◆ **WHAT TO PRODUCE**: Identify every line in the records that contains the word "This", and copy each of those lines in full.

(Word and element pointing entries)
************
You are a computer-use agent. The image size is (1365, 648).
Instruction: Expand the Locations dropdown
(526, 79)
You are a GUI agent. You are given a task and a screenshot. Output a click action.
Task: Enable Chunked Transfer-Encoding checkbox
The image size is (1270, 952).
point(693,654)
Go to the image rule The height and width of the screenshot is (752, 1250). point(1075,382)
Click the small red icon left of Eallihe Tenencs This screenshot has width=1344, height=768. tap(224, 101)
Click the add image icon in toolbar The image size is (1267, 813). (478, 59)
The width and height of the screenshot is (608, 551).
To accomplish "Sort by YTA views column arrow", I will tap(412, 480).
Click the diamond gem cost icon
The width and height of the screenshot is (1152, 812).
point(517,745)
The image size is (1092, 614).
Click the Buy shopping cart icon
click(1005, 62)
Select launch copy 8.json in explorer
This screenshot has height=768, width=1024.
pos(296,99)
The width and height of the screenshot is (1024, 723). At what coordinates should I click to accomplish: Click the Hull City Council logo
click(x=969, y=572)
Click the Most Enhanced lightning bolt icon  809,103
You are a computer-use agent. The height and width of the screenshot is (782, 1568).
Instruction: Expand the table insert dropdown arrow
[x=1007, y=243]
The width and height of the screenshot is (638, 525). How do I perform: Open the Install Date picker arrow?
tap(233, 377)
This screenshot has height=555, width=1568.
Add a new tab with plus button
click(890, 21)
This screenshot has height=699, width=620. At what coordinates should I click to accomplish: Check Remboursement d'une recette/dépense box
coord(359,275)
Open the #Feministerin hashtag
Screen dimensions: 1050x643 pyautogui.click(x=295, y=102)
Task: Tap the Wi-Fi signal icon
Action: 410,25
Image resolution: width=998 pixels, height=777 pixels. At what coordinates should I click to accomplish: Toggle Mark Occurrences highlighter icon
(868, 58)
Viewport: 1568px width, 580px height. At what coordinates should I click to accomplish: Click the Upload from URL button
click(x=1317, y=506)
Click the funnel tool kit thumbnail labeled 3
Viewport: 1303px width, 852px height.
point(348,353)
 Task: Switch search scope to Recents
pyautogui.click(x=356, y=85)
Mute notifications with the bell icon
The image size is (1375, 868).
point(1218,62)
************
◆ **RIGHT ANSWER**:
Click the small red icon left of Eallihe Tenencs This screenshot has width=1344, height=768. tap(224, 101)
This screenshot has height=768, width=1024.
This screenshot has height=555, width=1568.
This screenshot has height=699, width=620. At what coordinates should I click to accomplish: Check Remboursement d'une recette/dépense box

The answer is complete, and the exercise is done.